* START *

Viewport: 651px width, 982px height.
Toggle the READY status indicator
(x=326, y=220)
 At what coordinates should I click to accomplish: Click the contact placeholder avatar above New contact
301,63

* END *

TASK INSTRUCTIONS
Set down the whole listing above again, line for line, changing nothing.

ANSWER FOR THE TASK
Viewport: 651px width, 982px height.
Toggle the READY status indicator
(x=326, y=220)
 At what coordinates should I click to accomplish: Click the contact placeholder avatar above New contact
301,63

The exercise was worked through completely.